▸ Directions:
In the records below, change "Comment" to "Note" and give the lines back with nothing else altered. Leave the pictures out of your answer.
═════ Record set ═════
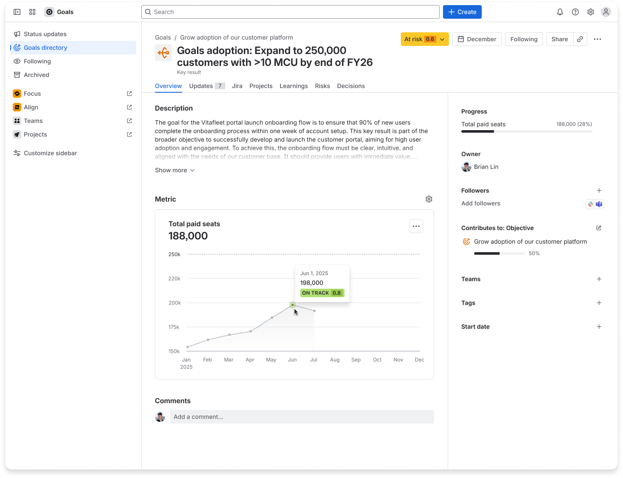This screenshot has width=623, height=478.
Task: Open the December update selector
Action: click(477, 39)
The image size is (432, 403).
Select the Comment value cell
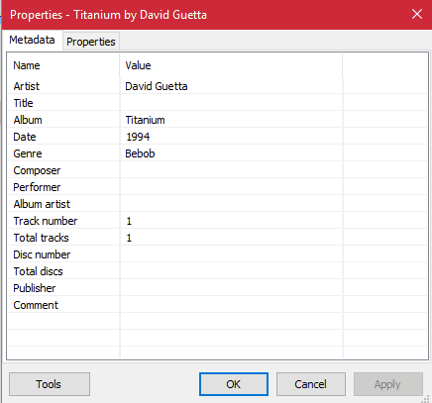[232, 305]
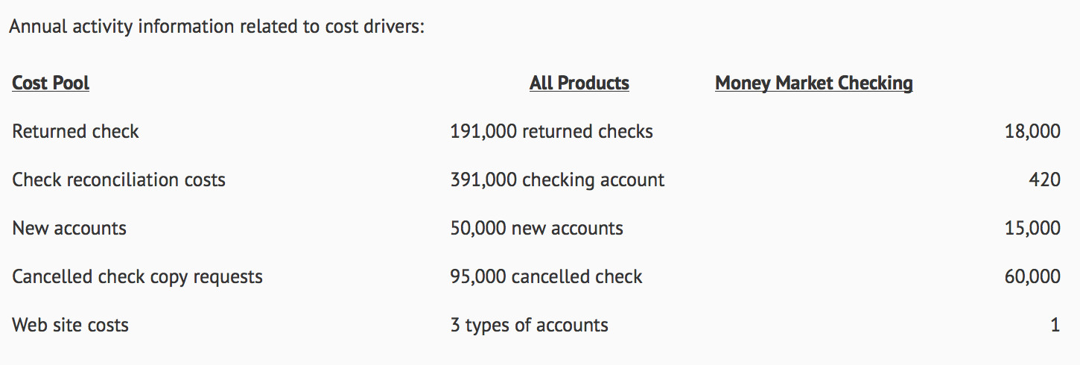This screenshot has width=1080, height=365.
Task: Select the 18,000 value
Action: pyautogui.click(x=1032, y=132)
═════
▸ Final result:
This screenshot has width=623, height=478.
Task: Open the December update selector
Action: click(477, 39)
The image size is (432, 403).
Select the Note value cell
[232, 305]
This screenshot has width=1080, height=365.
Task: Select the 18,000 value
Action: pyautogui.click(x=1032, y=132)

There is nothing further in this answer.